Fall is in the Air and So is Smoke: Fire Transfer Begins

Well, it’s that time of the year.. when FS folks’ thoughts turn to finding pots of money for fire, and not doing other things. Attached is a copy of the Chief’s letter. I am curious, does this happen to BLM, FWS, the Park Service, who also are federal agencies who work on fires? If not, why not?

I know the FLAME act was intended to fix this.. I wonder why it didn’t work and what suggestions people have to make it work.

Here’s the letter. Of course, it’s not as bad as it could be..bureaucrats are very adaptive, so that folks strategize how not to leave bucks around where they could be transferred.

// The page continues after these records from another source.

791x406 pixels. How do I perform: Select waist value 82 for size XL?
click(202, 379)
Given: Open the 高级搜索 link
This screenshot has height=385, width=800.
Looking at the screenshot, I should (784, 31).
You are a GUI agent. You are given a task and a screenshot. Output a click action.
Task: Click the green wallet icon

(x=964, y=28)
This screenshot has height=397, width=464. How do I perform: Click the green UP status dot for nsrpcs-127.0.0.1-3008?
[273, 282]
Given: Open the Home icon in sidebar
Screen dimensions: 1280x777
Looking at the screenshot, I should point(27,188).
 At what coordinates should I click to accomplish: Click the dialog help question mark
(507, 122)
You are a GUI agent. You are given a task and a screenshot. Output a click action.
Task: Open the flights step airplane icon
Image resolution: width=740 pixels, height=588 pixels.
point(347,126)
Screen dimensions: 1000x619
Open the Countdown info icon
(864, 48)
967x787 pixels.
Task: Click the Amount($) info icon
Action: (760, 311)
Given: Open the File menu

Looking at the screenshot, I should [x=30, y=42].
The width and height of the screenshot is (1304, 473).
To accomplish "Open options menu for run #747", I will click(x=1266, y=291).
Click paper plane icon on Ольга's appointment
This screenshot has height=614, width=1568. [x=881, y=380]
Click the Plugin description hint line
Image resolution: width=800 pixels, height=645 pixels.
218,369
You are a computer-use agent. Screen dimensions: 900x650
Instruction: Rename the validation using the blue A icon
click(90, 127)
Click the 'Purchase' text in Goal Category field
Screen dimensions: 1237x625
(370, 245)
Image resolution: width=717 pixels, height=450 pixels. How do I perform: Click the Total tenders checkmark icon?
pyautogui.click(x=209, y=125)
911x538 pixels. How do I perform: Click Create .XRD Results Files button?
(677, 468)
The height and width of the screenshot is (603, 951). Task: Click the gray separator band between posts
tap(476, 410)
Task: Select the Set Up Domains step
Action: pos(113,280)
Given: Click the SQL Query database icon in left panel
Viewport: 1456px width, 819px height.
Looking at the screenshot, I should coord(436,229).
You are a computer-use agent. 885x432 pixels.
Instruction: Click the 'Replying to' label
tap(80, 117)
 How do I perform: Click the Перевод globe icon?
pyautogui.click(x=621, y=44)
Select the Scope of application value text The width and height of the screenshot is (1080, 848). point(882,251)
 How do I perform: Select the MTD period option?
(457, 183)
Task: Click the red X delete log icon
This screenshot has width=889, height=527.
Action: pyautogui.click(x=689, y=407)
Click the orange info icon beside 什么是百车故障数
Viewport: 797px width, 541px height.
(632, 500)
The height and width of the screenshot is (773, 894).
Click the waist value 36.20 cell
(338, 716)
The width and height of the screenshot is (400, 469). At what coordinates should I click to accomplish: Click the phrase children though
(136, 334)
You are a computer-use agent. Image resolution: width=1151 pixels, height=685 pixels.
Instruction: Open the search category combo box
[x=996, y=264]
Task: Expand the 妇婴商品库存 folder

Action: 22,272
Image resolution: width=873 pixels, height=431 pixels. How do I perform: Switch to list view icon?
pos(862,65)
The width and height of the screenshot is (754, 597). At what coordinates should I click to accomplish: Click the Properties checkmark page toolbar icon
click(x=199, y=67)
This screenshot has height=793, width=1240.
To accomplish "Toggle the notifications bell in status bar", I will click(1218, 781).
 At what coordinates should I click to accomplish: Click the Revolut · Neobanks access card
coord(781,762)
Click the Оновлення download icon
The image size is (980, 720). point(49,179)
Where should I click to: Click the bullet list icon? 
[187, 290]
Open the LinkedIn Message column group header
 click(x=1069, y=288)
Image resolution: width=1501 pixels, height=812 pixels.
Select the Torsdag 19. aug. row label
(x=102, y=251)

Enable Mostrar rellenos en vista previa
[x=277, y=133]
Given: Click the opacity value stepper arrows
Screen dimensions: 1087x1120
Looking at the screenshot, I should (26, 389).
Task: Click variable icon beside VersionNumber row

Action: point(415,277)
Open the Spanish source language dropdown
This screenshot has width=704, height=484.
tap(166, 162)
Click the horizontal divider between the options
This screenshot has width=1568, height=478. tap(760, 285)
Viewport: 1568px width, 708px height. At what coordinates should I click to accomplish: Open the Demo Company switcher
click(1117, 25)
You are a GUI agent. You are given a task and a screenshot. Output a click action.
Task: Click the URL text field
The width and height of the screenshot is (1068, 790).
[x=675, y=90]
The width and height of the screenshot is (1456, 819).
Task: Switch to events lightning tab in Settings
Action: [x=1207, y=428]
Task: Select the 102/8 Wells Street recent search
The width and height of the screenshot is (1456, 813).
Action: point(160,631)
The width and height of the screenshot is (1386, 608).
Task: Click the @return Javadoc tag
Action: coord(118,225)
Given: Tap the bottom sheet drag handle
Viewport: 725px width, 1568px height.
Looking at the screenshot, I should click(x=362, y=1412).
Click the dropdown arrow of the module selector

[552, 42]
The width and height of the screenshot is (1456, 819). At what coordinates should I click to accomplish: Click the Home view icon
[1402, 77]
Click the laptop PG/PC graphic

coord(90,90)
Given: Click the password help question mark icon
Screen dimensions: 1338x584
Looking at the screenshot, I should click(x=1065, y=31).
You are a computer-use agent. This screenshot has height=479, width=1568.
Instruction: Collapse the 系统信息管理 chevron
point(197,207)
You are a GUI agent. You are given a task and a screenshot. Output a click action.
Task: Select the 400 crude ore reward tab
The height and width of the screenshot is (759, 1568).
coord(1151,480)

Year after year, though, this has to be one of the silliest and least productive bureaucratic exercises in government.

11 thoughts on “Fall is in the Air and So is Smoke: Fire Transfer Begins”

  1. Raiding budget line items to pay for fire suppression is unique to the Forest Service among federal agencies. The FS is the only agency with legal authority to do so, granted early in the 20th century. This is one possible explanation for why the FS spends so much more per acre than other agencies with an ever increasing gap.

    • I also think that the Forest Service is one of the only firefighting Agencies to often use the Let-Burn policy. The West Fork example should be an eye-opener, when a 150 acre Wilderness fire was allowed to exploded into a costly firestorm. One of these times, we’re going to see fireline deaths associated with a conscious decision to let a wildfire get HUGE! It IS inevitable, as long as they continue this costly practice of turning small fires into firestorms, with dubious returns.

  2. Although not ever agency fights fires, every agency at this time of the year does creative accounting to balance their budgets

  3. This is nothing unique to the forest service. Business does it all of the time for all kinds of reasons. Budgets, laws and rules are meant for the peons not the big wheels.

    I can understand a need for this to some degree since acreage burned is subject to some pretty big variables such as stand conditions, terrain, access, and weather. You have to shoot for the recent norm and fall back to desperate measures when things are worse. I’m sure that the GAO and Congress aren’t going to let any surplus funds be carried over to fund over budget fire costs in the future. Speaking of the GAO, is it them or some other watch dog fed agency that seems to have it in for the USFS and is questioning the need for fuels treatments and thinnings and other basic forestry practices?

    Did you notice on the letter that the USDA logo in nice bright shining color is all poised to replace the minimized B&W USFS logo. I didn’t think that the USFS pensioners had won the war to keep the logo. The war is over and now it’s just a question of timing.